**WORK INSTRUCTIONS**.
Whenever a line in the data below includes the string "will", copy it out.

**RECORDS SHOWN**.
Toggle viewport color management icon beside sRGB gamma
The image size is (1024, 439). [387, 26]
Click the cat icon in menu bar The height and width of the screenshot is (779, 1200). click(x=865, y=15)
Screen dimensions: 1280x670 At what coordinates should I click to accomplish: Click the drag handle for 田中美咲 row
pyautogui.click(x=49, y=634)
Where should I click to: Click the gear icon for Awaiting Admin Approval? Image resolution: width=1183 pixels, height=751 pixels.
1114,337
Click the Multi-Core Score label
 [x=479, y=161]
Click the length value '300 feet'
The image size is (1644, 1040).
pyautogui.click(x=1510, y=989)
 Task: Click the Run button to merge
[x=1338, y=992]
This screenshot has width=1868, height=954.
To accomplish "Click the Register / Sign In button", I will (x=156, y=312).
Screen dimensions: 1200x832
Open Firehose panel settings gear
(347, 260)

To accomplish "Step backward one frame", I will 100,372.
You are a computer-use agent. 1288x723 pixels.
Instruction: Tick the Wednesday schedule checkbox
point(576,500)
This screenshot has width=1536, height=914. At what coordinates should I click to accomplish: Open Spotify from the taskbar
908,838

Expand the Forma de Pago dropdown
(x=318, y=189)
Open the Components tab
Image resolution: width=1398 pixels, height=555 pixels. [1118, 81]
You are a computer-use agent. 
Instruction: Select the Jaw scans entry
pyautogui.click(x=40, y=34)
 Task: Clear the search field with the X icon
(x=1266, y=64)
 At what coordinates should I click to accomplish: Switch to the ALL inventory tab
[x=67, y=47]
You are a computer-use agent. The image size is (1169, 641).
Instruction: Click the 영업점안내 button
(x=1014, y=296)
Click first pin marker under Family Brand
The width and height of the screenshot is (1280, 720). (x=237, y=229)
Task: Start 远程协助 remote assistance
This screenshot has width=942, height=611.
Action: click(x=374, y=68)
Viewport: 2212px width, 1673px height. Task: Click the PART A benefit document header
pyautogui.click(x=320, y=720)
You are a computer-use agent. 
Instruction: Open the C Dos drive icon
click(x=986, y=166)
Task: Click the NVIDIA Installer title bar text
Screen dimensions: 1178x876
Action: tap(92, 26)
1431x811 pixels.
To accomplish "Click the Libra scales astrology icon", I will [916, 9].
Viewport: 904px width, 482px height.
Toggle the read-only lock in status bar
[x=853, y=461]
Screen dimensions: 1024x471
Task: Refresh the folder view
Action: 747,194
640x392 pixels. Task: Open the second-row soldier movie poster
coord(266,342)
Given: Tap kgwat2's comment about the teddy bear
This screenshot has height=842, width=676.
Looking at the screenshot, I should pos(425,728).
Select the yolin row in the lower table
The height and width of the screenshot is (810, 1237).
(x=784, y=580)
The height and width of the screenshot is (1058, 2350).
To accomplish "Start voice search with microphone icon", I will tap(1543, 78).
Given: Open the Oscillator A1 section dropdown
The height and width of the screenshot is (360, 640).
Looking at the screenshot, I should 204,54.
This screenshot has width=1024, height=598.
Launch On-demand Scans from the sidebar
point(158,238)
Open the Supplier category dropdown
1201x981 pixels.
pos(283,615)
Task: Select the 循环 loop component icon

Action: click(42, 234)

**THE COMPLETED TASK**.
To accomplish "Click the Register / Sign In button", I will (x=156, y=312).
To accomplish "Step backward one frame", I will 100,372.
To accomplish "Click the Libra scales astrology icon", I will [916, 9].
To accomplish "Start voice search with microphone icon", I will tap(1543, 78).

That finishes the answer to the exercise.